The secondary outcome was the best CPC at 6 months. Finally, correlation of SSEP amplitude with NSE peak, EEG patterns and clinical status myoclonus was assessed.
Statistical analysis
Continuous variables were summarized using medians and interquartile range (IQR), and categorical variables were reported as proportions. We performed Pearson’s Chi2 test for categorical variables, and Wilcoxon, when appropriate, for continuous variables. We assessed the association between candidate variables including patient demographics, Utstein variables, status myoclonus, SSEP recording, NSE peak at D2 and D3 and EEG patterns; regarding neurologic outcome for which we used a binary outcome (CPC 1–2 vs. 3–4–5).

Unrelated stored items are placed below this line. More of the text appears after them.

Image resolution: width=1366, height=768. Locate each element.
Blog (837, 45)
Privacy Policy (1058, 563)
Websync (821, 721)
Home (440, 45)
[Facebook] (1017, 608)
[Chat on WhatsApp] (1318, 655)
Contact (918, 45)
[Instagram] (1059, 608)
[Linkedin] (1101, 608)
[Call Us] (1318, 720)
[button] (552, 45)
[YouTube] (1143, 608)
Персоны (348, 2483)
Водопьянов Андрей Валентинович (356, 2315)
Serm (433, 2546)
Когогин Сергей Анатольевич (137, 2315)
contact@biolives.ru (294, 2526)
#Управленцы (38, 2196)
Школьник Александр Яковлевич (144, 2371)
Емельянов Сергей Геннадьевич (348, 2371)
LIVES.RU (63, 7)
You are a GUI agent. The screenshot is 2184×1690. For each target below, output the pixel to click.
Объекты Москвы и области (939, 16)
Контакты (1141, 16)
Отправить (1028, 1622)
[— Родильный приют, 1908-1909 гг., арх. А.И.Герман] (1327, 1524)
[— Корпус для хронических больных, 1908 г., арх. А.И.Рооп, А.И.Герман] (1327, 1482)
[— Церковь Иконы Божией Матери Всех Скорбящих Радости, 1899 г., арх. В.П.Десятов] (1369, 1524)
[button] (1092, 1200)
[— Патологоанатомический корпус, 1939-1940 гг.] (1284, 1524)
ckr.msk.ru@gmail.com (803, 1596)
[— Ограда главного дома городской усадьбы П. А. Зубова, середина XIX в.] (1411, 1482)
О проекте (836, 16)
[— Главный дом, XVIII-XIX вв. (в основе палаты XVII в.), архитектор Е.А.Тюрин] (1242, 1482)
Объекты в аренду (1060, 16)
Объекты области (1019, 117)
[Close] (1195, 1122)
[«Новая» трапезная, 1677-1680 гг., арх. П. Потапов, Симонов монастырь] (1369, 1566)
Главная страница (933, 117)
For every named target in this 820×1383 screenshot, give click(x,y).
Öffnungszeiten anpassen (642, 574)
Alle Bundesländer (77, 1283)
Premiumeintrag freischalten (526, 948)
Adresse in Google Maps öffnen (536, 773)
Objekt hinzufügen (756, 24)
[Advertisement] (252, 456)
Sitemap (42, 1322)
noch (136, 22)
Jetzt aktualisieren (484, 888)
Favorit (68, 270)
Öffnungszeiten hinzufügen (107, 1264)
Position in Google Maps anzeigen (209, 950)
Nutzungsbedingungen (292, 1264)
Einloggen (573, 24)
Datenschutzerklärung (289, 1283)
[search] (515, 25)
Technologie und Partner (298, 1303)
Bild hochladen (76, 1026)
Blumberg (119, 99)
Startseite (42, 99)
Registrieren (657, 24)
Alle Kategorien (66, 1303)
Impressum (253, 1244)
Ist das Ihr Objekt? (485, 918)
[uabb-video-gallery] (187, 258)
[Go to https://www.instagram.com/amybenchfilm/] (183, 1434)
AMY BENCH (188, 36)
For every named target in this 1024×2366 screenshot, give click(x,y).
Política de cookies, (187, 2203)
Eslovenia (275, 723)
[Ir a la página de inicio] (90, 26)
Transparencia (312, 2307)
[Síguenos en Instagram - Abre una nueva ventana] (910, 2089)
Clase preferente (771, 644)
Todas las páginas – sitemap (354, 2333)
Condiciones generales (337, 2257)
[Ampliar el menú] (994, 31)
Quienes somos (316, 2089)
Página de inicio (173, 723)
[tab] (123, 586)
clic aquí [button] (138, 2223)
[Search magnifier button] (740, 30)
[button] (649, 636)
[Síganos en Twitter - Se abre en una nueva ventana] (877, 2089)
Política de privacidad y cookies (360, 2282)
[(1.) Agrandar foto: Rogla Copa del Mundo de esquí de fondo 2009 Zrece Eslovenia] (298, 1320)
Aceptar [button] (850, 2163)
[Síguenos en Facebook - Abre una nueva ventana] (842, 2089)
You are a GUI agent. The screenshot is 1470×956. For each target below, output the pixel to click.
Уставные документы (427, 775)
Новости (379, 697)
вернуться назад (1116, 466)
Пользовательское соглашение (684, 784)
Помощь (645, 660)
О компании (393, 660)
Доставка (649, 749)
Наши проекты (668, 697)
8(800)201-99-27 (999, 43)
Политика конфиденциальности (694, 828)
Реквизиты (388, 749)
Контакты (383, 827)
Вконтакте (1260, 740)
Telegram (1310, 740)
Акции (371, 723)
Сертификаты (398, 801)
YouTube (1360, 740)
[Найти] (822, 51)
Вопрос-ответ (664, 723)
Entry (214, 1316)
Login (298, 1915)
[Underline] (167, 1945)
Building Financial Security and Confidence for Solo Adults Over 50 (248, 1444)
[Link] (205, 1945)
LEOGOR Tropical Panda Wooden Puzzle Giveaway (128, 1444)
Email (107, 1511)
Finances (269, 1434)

N20-baseline and N20–P25 SSEP amplitudes thresholds were sought in patients with “PP” cortical responses, setting for the best compromise between the higher specificity (and so the lower FPR), associated with an acceptable sensitivity [19]. All statistical analyses were performed using IBM SPSS version 26.0 (IBM Corporation, Armonk, New York). A two-sided p value < 0.05 was considered to be statistically significant. Figures were drawn using Prism 8.4.3 (GraphPad Software, California, USA) and R software 3.6 (R project, worldwide community software).